The transvalvular gradient is mainly dependent on both SV and EOA [20]. The EOA is related to the GOA, which is, in turn, related both to the ID of the prosthesis and to the impedance of the leaflets, as they may reduce the area made available by the size of the inner ring. This is confirmed by our study, as reported in Table 1 and Fig. 2. Indeed, TRI, whose pericardial sheet is outside the stent, had the smallest ID but provided the largest EOA, with a Pi of 0.89 ± 0.13; this means that the internal area was almost completely available to the flow. MF displayed a similar trend; its Pi of 0.63 ± 0.08 being better than those of both MGs 0.50 ± 0.06 (P = 0.01) and SAs 0.56 ± 0.07, though in the case of this latter prosthesis, the difference did not reach statistical significance (P = 0.133). When the pericardial sheet is outside the stent, the stent itself must be thin; thus, we cannot exclude the possibility that the commissures are pushed outward during systole, thereby contributing to this large EOA. With such a Pi, it is plausible that the haemodynamic performance of TRI is close to that of a stentless valve, as recently shown during stress testing [21] and in a randomized study in patients with a small aortic annulus [22]. In the latter study, it was found that, in patients with an average native annulus of 2.1 ± 0.1 cm, the mean gradient on discharge was as low as 5.5 ± 3 mmHg for TRI vs 7.5 ± 4 for Freestyle, with a P-value close to significance (P = 0.06).

§ **What this exercise asks**:
a. From the passage on aortic valve prostheses, list each prosthesis that is given a Pi value, along with that value.
b. Answer these questions using the passage on aortic valve prostheses.
(i) Where does TRI have its pericardial sheet?
(ii) What P-value is given for the difference between MF and SA?
(iii) In the randomized study of patients with a small aortic annulus, what was the mean gradient on discharge for TRI?
c. Continue the passage on aortic valve prostheses from its final sentence.

§ **Information given**:
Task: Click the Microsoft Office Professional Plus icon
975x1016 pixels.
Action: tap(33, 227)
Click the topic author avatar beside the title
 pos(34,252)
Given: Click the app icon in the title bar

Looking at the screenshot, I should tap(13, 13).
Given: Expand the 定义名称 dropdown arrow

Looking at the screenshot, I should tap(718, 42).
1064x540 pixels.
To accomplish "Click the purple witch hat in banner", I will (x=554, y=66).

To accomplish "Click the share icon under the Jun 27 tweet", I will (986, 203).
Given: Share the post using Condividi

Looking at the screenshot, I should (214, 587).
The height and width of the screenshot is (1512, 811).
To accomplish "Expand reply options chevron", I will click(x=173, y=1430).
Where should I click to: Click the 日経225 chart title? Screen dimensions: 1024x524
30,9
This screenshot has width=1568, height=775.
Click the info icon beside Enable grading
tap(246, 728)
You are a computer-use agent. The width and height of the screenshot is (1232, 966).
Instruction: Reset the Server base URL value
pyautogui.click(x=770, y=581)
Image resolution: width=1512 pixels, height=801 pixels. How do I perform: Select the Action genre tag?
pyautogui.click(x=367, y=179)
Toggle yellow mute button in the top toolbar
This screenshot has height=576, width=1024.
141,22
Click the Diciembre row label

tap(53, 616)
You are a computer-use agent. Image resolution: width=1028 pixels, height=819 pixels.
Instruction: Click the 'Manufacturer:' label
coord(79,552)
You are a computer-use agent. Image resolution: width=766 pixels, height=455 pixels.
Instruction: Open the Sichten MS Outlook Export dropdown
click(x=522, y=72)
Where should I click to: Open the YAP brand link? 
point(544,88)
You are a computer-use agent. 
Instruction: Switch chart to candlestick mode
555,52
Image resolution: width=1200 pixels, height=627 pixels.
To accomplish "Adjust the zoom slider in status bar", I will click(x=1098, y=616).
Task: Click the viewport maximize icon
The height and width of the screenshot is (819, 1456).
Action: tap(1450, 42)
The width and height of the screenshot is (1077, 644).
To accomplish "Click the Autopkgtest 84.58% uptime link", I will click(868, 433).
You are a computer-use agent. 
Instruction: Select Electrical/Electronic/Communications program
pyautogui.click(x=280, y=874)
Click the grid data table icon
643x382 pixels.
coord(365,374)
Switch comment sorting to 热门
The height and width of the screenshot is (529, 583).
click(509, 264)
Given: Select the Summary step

§ **Your responses**:
a.
TRI: 0.89 ± 0.13
MF: 0.63 ± 0.08
MG: 0.50 ± 0.06
SA: 0.56 ± 0.07

b.
(i) Outside the stent.
(ii) P = 0.133.
(iii) 5.5 ± 3 mmHg.

c.
In our study, we combined the haemodynamic reproducibility of the in vitro setting with the specificity of surgery by surgically implanting prostheses in a porcine aortic root. We were able to make a fair comparison among the four stented pericardial prostheses, as each prosthesis was implanted in the same anatomical conditions, following standardized sizing in order to avoid the biases of the manufacturers' sizing strategy. It is interesting to note how the aortic root-prosthesis interaction influenced the mean gradients, the SD of the mean gradient of the native valve being 5- to 10-fold smaller than the SD of the mean gradients of the prostheses. This confirms that the haemodynamic results differ according to the aortic root in which the bioprosthesis is implanted. Thus, comparisons of haemodynamic performance among prostheses of different brands in clinical studies are inaccurate, and the only way to obtain fairly reliable data on performance is to make comparisons on the basis of the actual native annulus diameter that the different bioprostheses fit.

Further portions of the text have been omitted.